8. It is this parenthesis in Viscount Cave's judgment which has been highlighted and brought out in bolder relief in the recent judgment of the Supreme Court in Empire Jute case [1980] 124 ITR 1. Bhagwati J., speaking for the Supreme Court in that case, referred to Atherton's case [1925] 10 TC 155 (HL) and proceeded to observe as follows (p. 10 of 124 ITR) :

"It is not every advantage of enduring nature acquired by an assessee that brings the case within the principle laid down in this test. What is material to consider is the nature of the advantage in a commercial sense, and it is only where the advantage is in the capital field that the expenditure would be disallowable on the application of this test."

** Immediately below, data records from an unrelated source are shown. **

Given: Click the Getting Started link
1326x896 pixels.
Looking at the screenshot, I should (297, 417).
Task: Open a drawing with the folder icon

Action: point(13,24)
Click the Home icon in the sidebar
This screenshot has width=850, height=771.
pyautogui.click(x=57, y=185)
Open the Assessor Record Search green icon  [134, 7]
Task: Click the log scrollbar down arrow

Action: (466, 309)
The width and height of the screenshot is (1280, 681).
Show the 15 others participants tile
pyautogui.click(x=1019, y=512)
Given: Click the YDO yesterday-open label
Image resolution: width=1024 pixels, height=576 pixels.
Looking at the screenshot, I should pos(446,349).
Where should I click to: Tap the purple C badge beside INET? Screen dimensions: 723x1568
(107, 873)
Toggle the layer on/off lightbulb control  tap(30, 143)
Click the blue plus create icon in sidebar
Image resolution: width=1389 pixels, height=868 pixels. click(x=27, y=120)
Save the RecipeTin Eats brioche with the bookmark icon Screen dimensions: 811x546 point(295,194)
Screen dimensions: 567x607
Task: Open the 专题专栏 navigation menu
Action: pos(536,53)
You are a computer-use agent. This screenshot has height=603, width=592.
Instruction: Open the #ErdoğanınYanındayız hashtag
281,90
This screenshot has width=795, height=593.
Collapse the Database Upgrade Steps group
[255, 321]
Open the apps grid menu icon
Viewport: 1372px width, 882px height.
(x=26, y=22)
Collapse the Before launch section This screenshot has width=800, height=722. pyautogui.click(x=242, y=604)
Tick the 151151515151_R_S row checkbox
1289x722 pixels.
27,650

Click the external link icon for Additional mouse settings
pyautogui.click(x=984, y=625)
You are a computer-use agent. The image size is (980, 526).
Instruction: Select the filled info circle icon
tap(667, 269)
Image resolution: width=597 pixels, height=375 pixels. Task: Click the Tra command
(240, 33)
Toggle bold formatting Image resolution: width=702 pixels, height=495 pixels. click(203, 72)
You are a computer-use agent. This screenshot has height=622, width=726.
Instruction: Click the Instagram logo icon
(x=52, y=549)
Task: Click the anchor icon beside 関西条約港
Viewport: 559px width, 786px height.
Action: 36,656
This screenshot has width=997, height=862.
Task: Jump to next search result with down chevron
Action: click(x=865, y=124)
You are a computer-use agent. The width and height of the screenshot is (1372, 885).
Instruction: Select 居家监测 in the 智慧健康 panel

9. The observations of Bhagwati J. would show that enduring benefit, as a test of disallowance of capital expenditure, would hold good in all cases where the advantage derived is in the capital account of "capital field" as he phrased it. In the present case, we have already referred to certain examples of expenditure leading to enduring benefit or advantage, i.e., when money is expended for putting up a factory for the first time, or for purchasing an existing factory as a going concern, or for putting up a substantial addition to the existing fixed assets of a factory of other industrial establishment. In all these cases, it can hardly by denied that the enduring benefit is a benefit in the capital field, to borrow the phrase from Bhagwati J. This is because the day-to-day operations of manufacturing business cannot be conceived without the pre-existence of a factory or other fixed asset, which is the very source for carrying on the business and earning profits. Although, the sitalpur case [1963] 49 ITR (SC) 160, is not expressly referred to in the Empire Jute decision , we have no doubt whatever that uprooting a factory and re-establishing it in a new place must be held to subserves an enduring advantage in the capital field, in the sense spoken of by Bhagwati J.

10. Having regard to the consideration aforesaid, we answer the question referred to us in the present case in the affirmative and against the assessee. There will be no order as to costs.